What to do
Rewrite the material below with every "screenshot" changed to "screen capture" and everything else unchanged, leaving out the pictures.
--------------------
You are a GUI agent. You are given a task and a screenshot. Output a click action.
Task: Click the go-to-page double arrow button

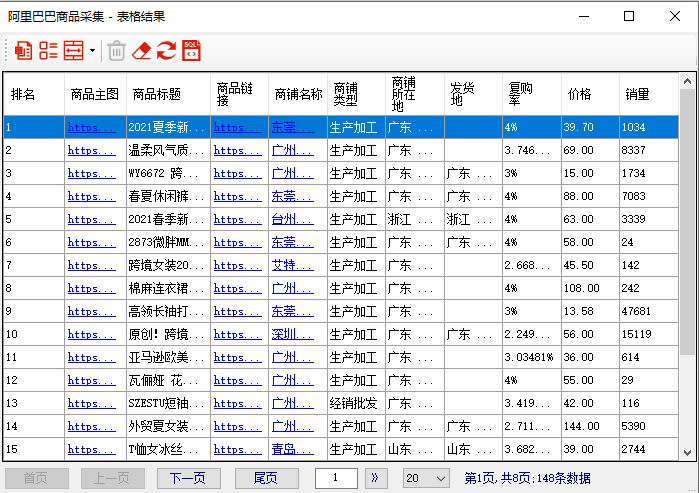377,478
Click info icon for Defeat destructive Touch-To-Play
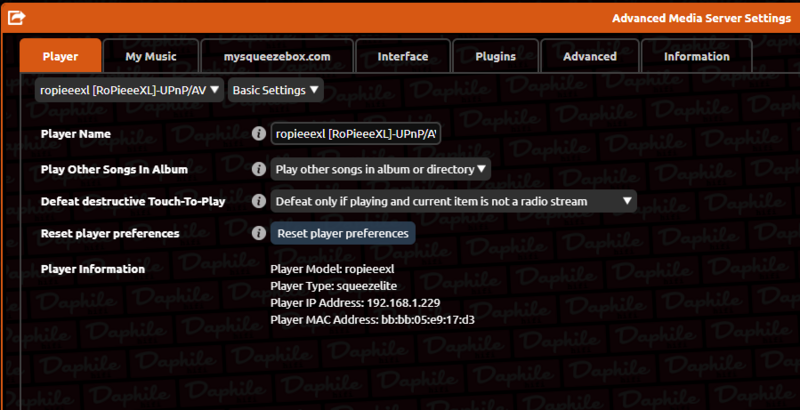The image size is (800, 410). coord(258,201)
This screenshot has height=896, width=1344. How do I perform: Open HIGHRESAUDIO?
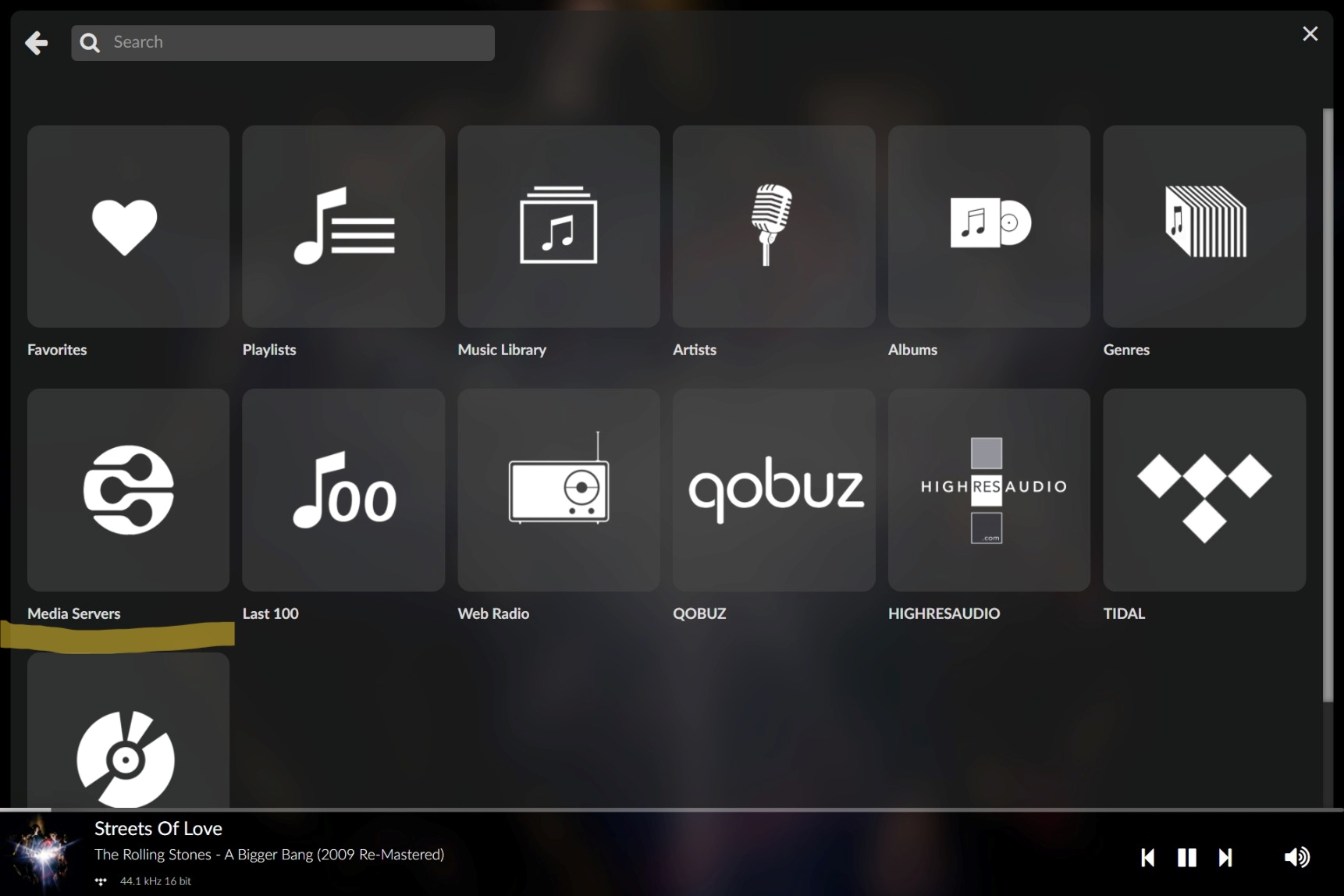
--------------------
Output below
You are a GUI agent. You are given a task and a screen capture. Output a click action.
Task: Click the go-to-page double arrow button

377,478
Click info icon for Defeat destructive Touch-To-Play
The image size is (800, 410). coord(258,201)
This screen capture has height=896, width=1344. How do I perform: Open HIGHRESAUDIO?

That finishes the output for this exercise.